Personal information
- Born: 5 November 2001 (age 24) Dublin, Ireland
- Batting: Right-handed
- Bowling: Right-arm Leg Break
- Role: Bowler
- Relations: Conor Hoey (father)

International information
- National side: Ireland (2024–present);
- Only Test (cap 33): 19 November 2025 v Bangladesh
- ODI debut (cap 69): 2 October 2024 v South Africa
- Last ODI: 15 August 2026 v Afghanistan

Domestic team information
- 2021–present: Leinster Lightning
- 2026: Belfast Wolves

Career statistics
| Competition | Test | ODI | FC | LA |
| Matches | 1 | 6 | 6 | 48 |
| Runs scored | 41 | 67 | 262 | 545 |
| Batting average | 20.50 | 16.75 | 26.20 | 19.46 |
| 100s/50s | 0/0 | 0/0 | 0/1 | 0/1 |
| Top score | 37 | 36 | 87 | 50 |
| Balls bowled | 306 | 342 | 928 | 2,240 |
| Wickets | 4 | 8 | 12 | 78 |
| Bowling average | 49.75 | 43.25 | 55.41 | 26.29 |
| 5 wickets in innings | 0 | 0 | 0 | 1 |
| 10 wickets in match | 0 | 0 | 0 | 0 |
| Best bowling | 2/84 | 4/34 | 4/81 | 6/26 |
| Catches/stumpings | 1/– | 2/– | 3/– | 14/– |
- Source: Cricinfo, 27 September 2026

= Gavin Hoey =

Irish cricketer (born 2001)

Gavin Hoey (born 5 November 2001) is an Irish cricketer, who bats right-handed and bowls leg breaks.
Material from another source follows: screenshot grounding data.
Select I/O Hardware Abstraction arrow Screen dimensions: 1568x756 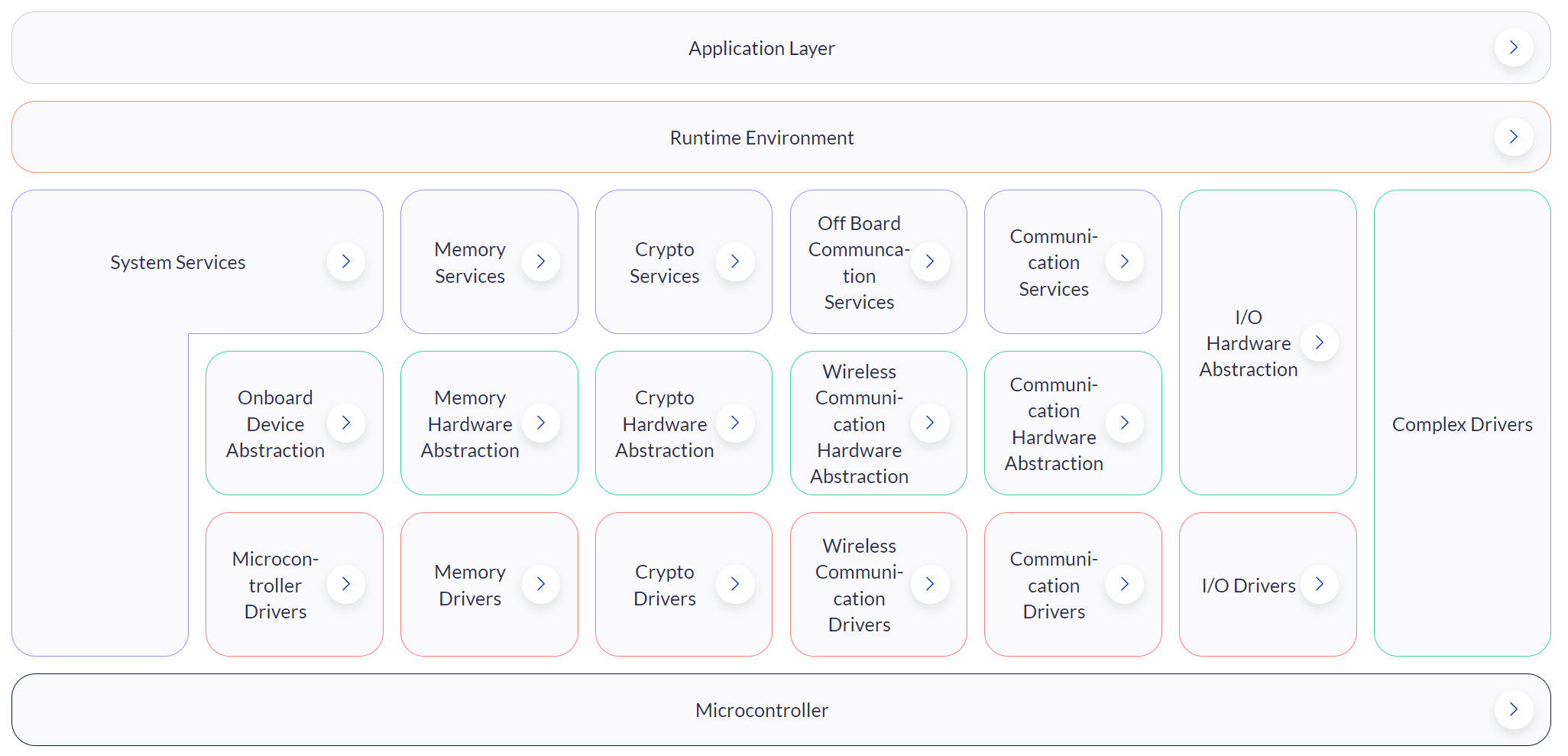pos(1320,342)

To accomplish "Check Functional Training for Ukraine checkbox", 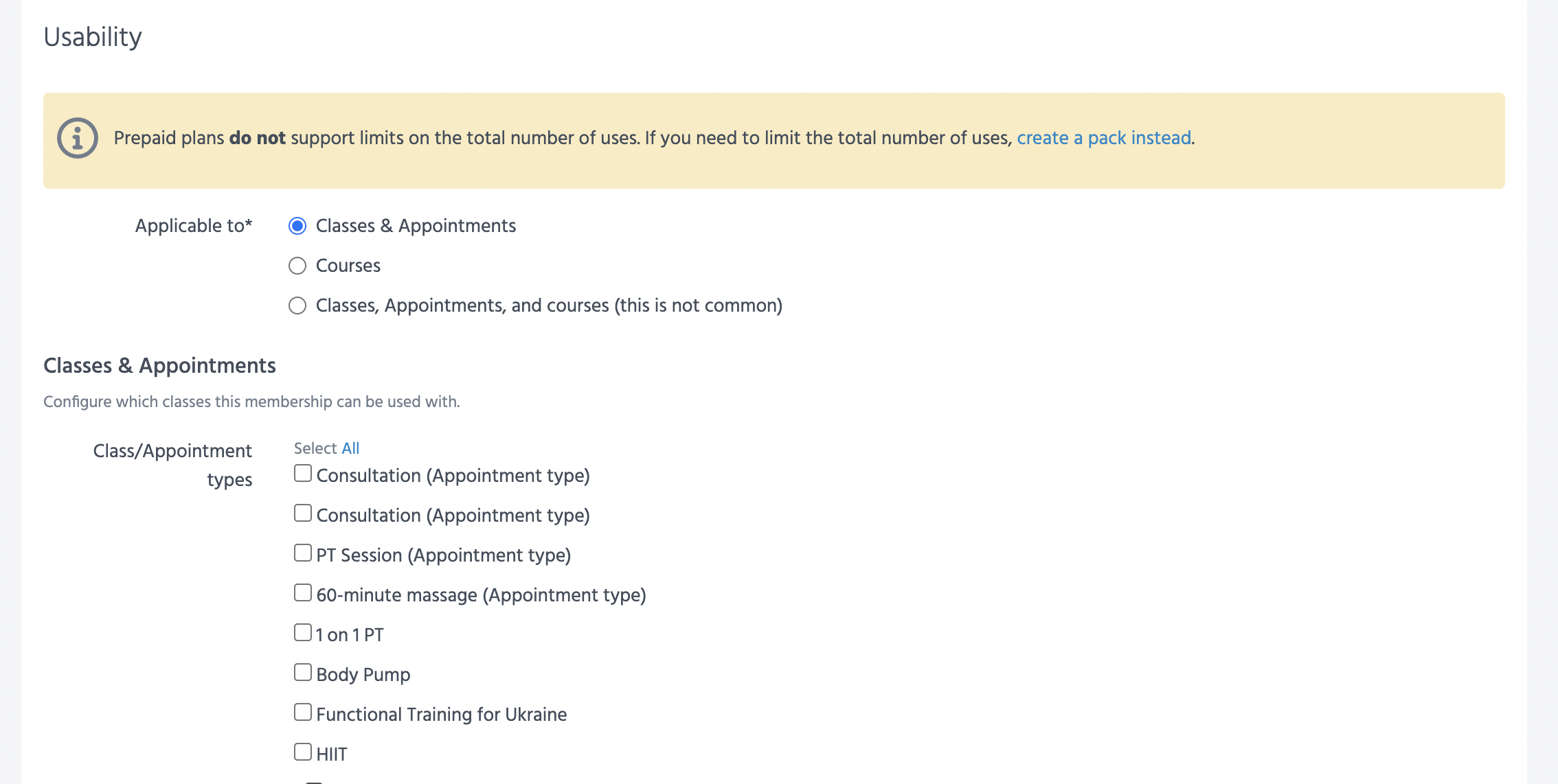I will pyautogui.click(x=303, y=713).
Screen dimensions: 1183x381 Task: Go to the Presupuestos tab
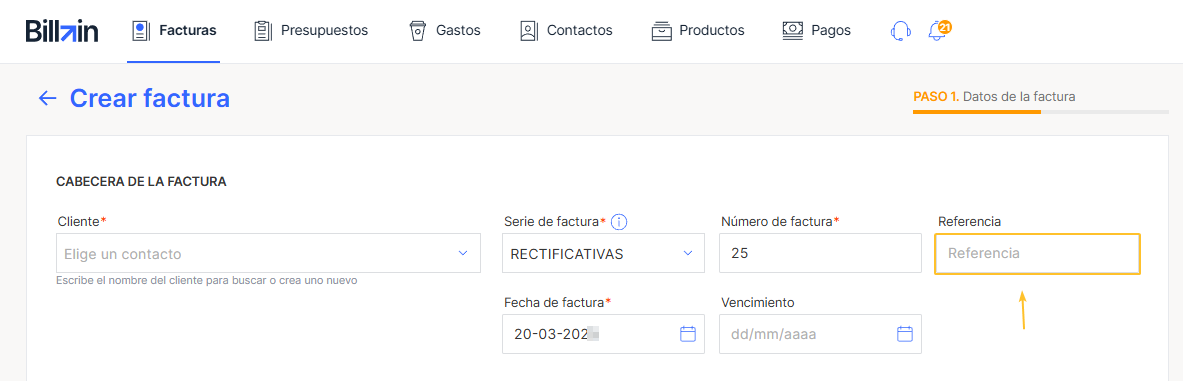point(312,31)
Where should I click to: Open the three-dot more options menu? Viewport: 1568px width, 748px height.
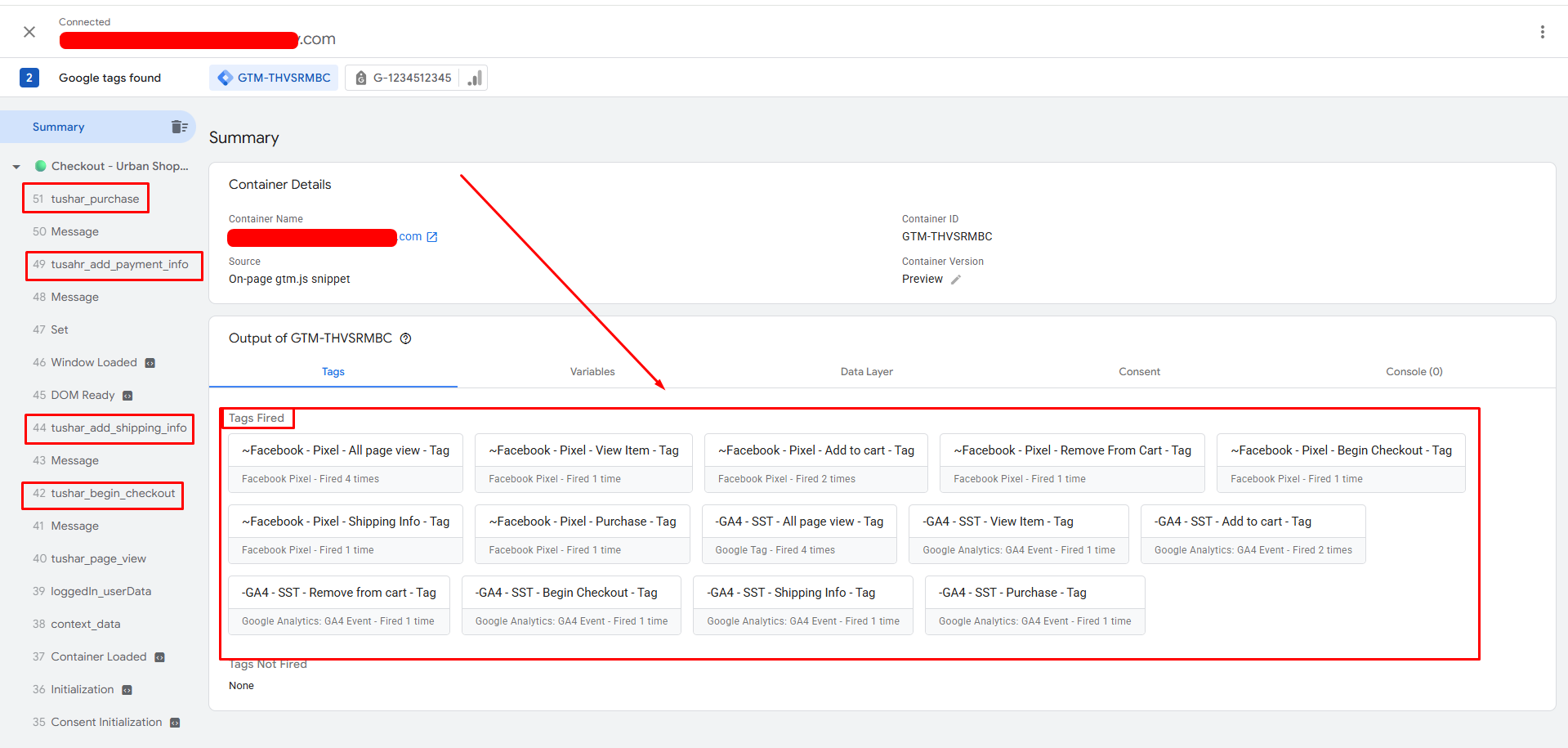pos(1542,32)
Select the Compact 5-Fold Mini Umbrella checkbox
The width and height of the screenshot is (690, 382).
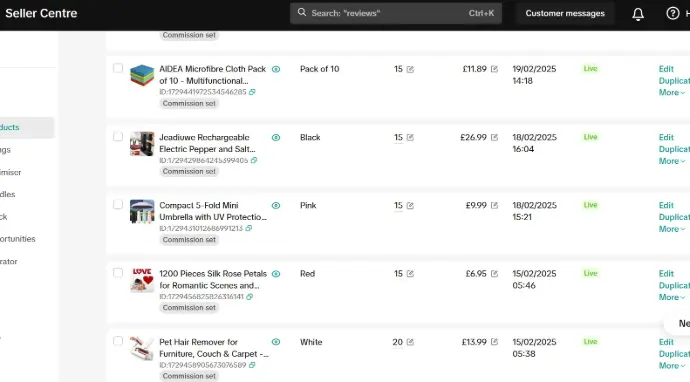pyautogui.click(x=118, y=205)
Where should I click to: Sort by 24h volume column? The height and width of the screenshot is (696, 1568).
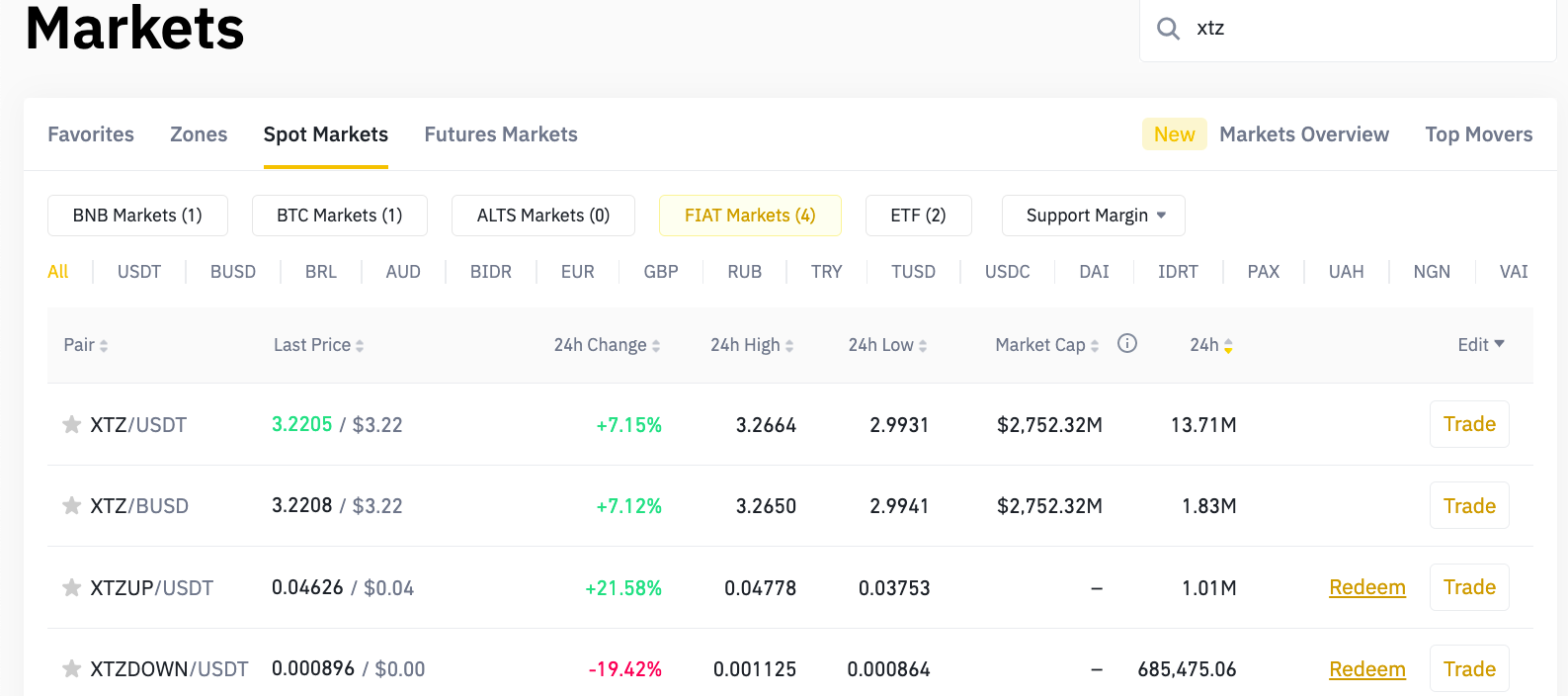tap(1228, 346)
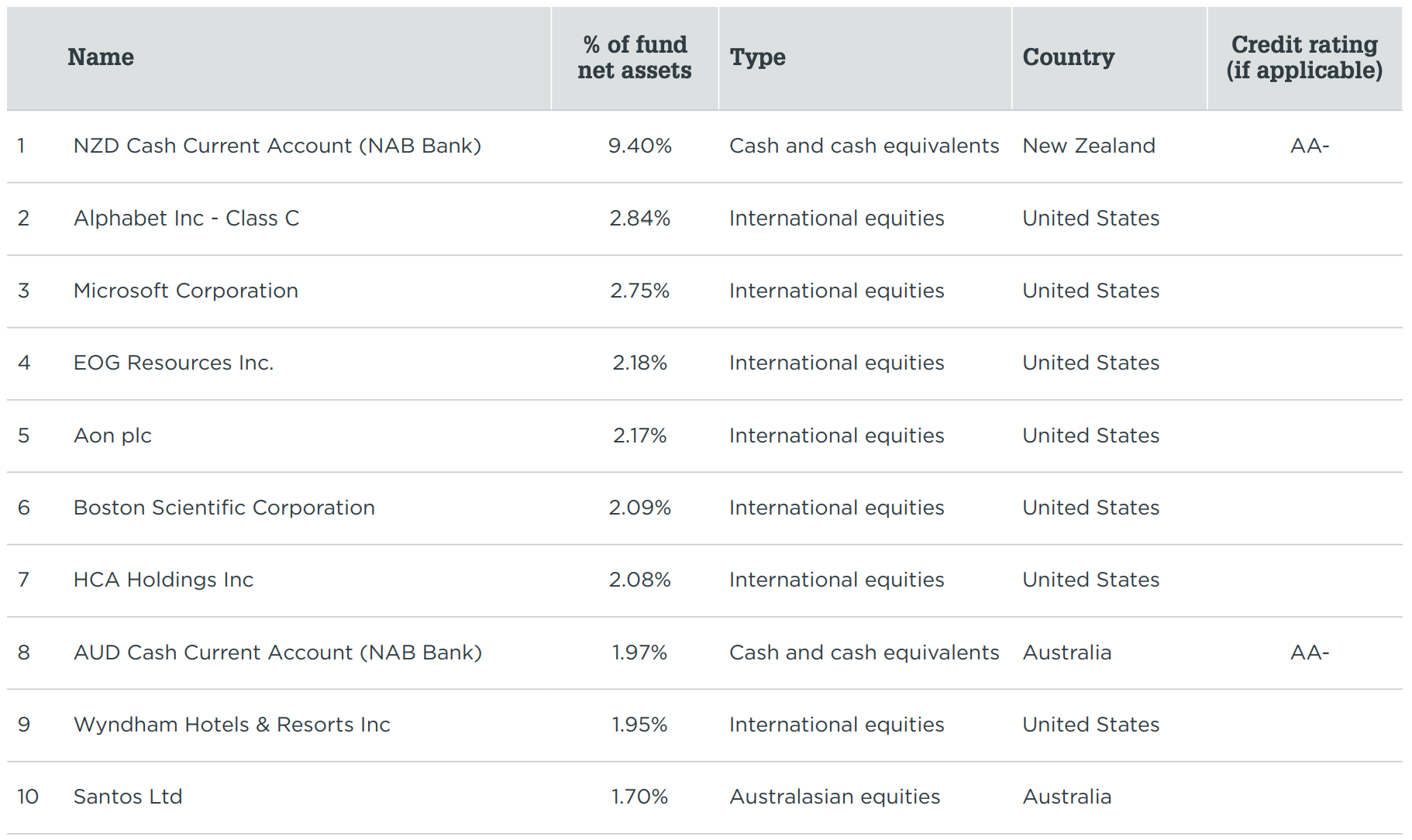This screenshot has width=1412, height=840.
Task: Click the Australasian equities type cell
Action: point(834,797)
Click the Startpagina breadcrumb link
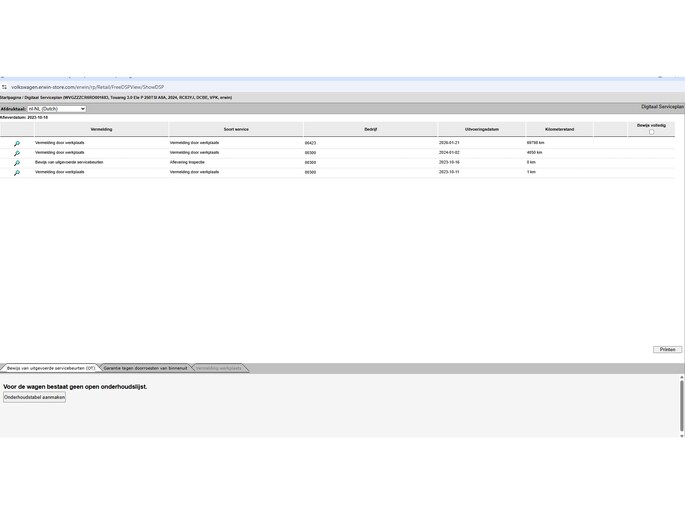This screenshot has width=685, height=514. (10, 97)
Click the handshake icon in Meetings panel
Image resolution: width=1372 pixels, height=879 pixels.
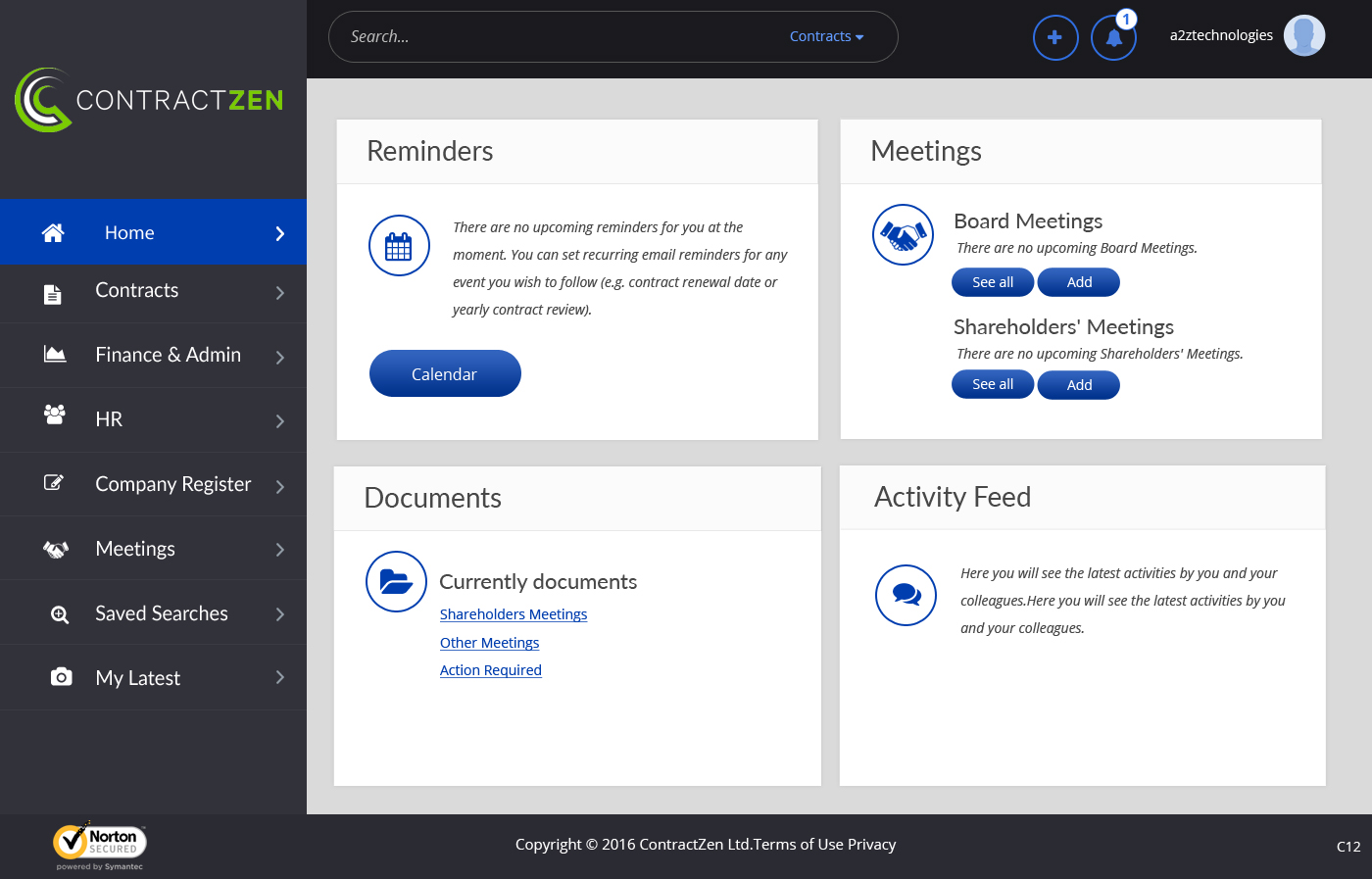coord(903,235)
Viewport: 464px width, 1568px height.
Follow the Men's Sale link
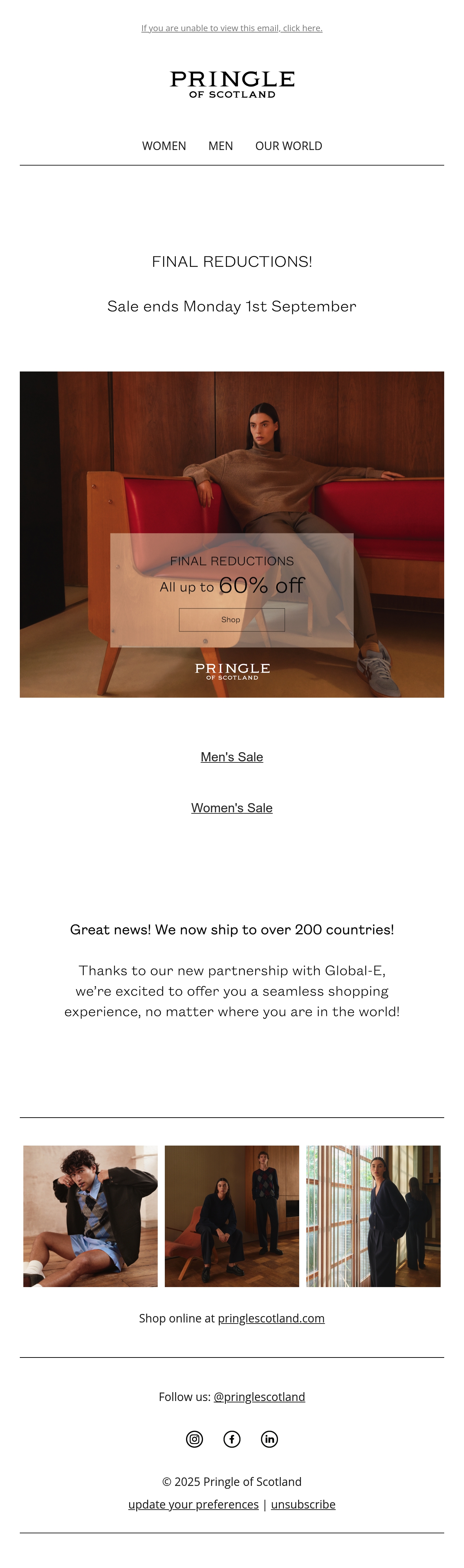point(232,757)
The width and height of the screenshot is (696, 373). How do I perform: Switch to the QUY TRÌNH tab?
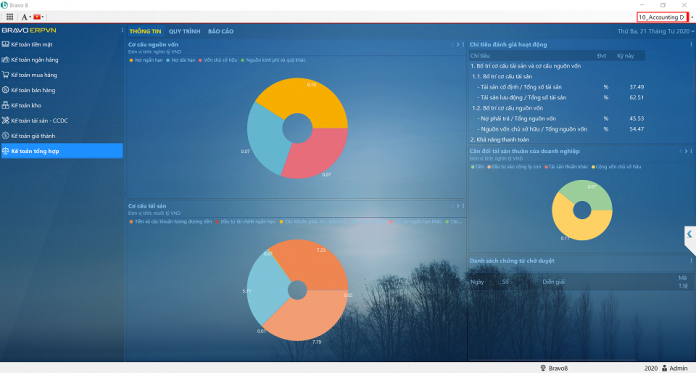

He currently plays for the Leinster Lightning in the Inter-Provincial Trophy and the Pembroke Cricket Club in the Irish Senior Cup. He is the son of Conor Hoey, who is also an Irish former cricketer.

== Career ==
In May 2018, he was named in the Under-17 winter training squads ahead of the 2018 Irish cricket season. In June 2019, he was selected to play for the Ireland under-19 cricket team in the 2020 Under-19 Cricket World Cup qualifier.

In June 2021, he was added to the Leinster Lightning's squad for the 2021 Inter-Provincial Trophy. When he was named in the squad, Nigel Jones, the head coach of the team, stated that Hoey was an exciting prospect and it was an exciting opportunity for him to play in the tournament. He made his Twenty20 debut for the Leinster Lightning, on 26 June 2021. In the following match, he claimed two wickets against the North West Warriors, and was named the player of the match. Prior to his T20 debut, on 7 June 2021, he made his debut for Dublin University Cricket Club, hitting one four and two sixes.

He made his List A debut on 10 May 2022, for Leinster Lightning against Munster Reds in the 2022 Inter-Provincial Cup.

He made his first-class debut on 25 November 2023, for Ireland Emerging again West Indies Academy when Ireland Emerging team tour to West Indies.

Hoey received his first call-up for the senior Ireland set-up when he was named among the 15-man squad for a one-off Test match against Zimbabwe in July 2024.